WORK INSTRUCTIONS | Format the lines below as a Markdown table with two columns, Number and Line, giving each non-blank line its own row. Leave the pictures out of the table.

(Interface element records)
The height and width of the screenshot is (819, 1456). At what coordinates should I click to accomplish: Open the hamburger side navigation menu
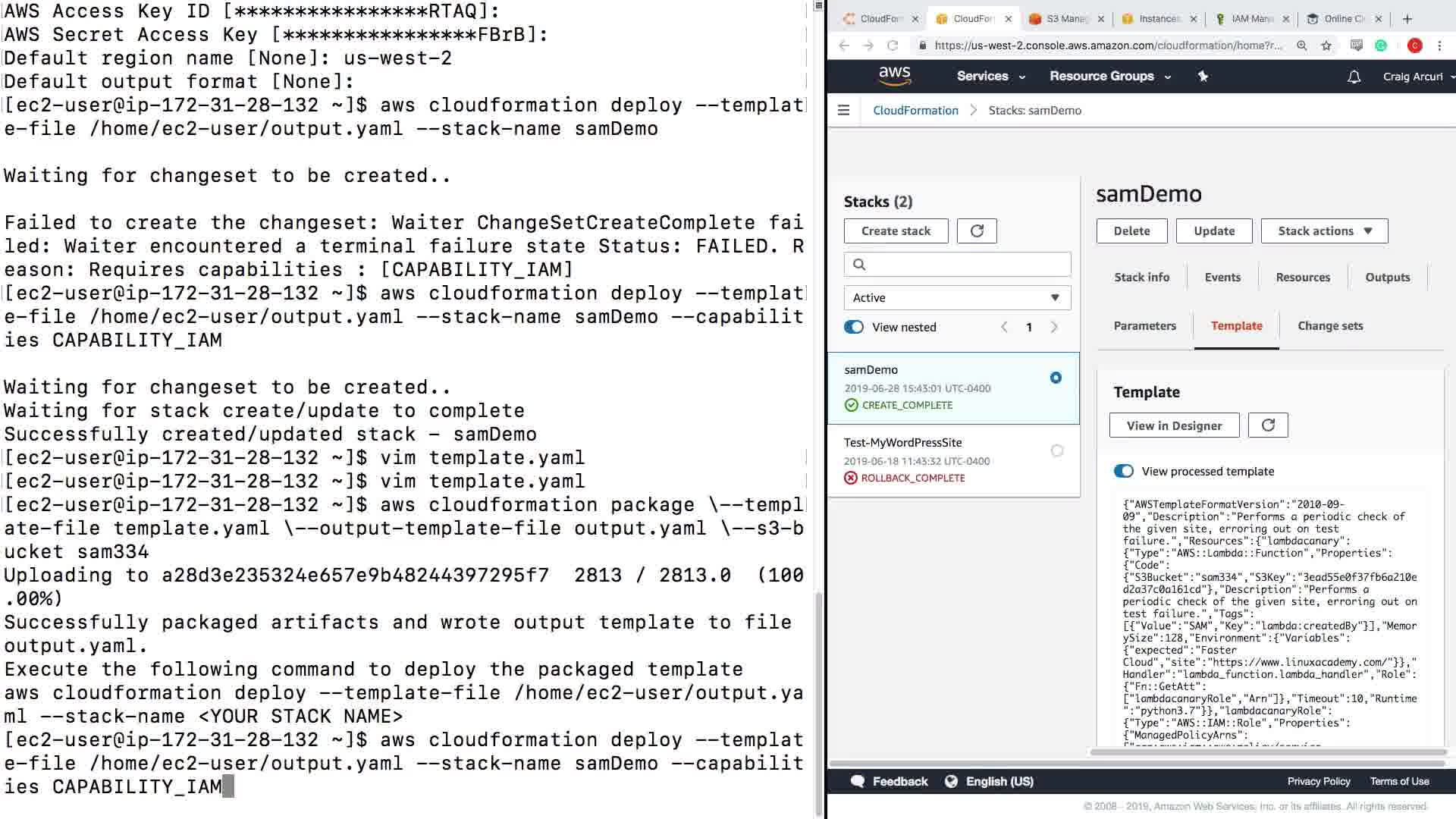click(843, 110)
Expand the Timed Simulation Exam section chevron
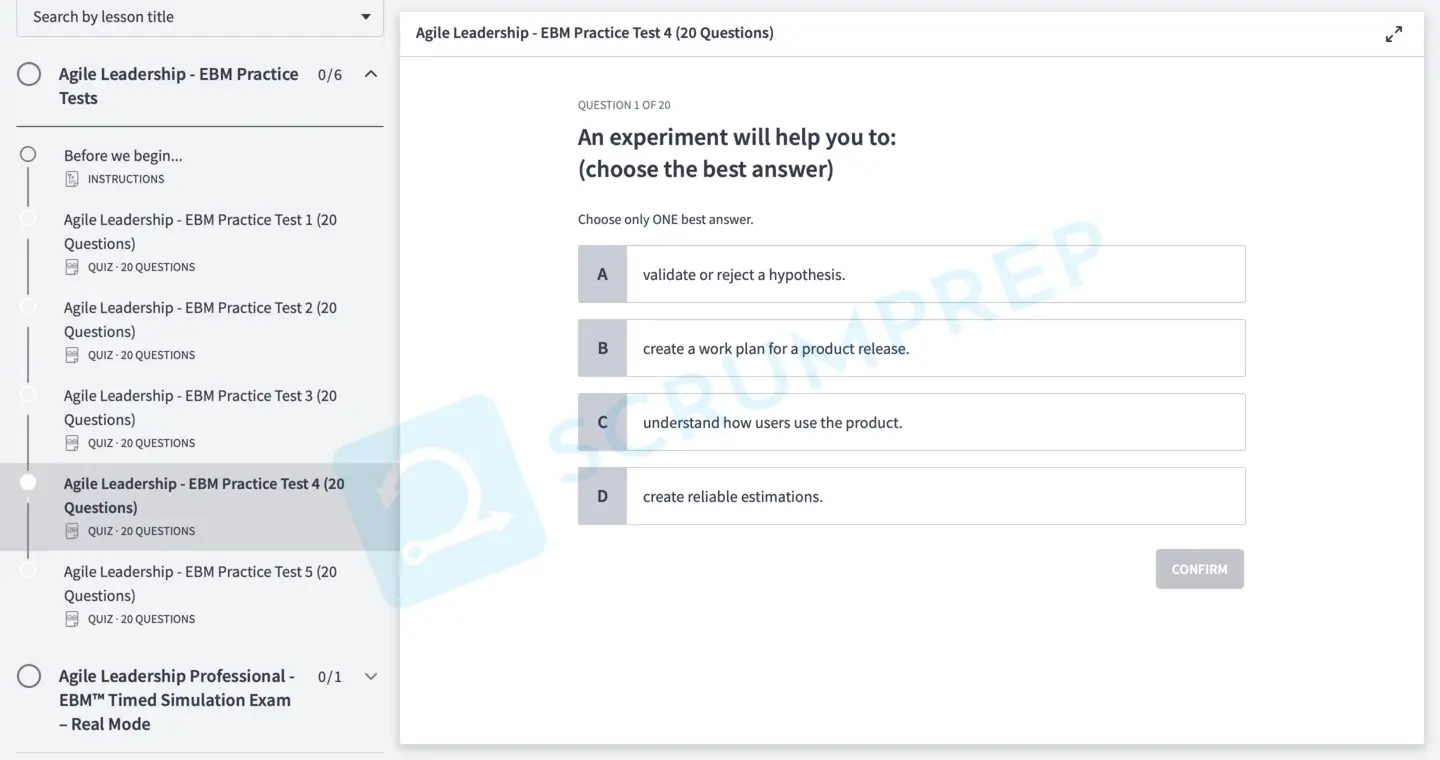The width and height of the screenshot is (1440, 760). (x=371, y=676)
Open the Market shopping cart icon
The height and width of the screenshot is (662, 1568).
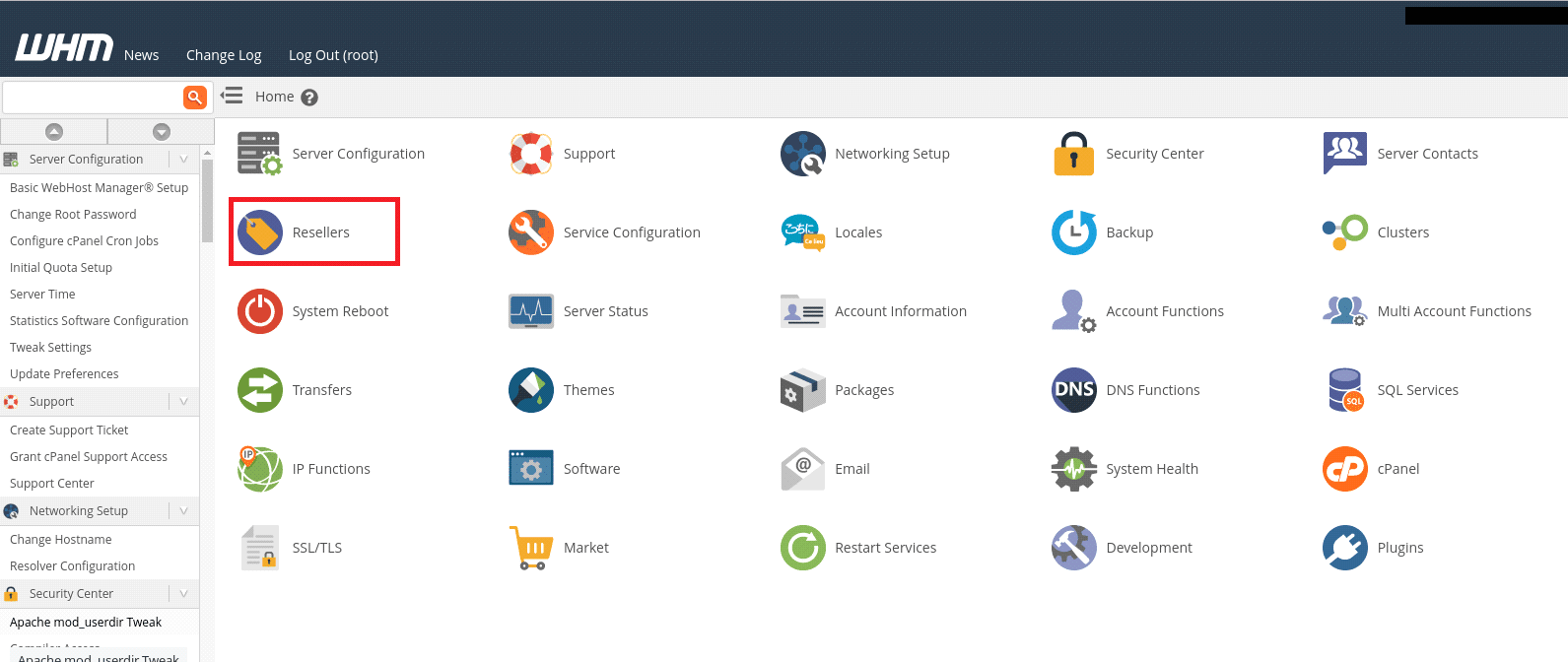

OUTPUT OF THE EXERCISE |
| Number | Line |
|---|---|
| 1 | The height and width of the screenshot is (819, 1456). At what coordinates should I click to accomplish: Open the hamburger side navigation menu |
| 2 | click(843, 110) |
| 3 | Expand the Timed Simulation Exam section chevron |
| 4 | The width and height of the screenshot is (1440, 760). (x=371, y=676) |
| 5 | Open the Market shopping cart icon |
| 6 | The height and width of the screenshot is (662, 1568). |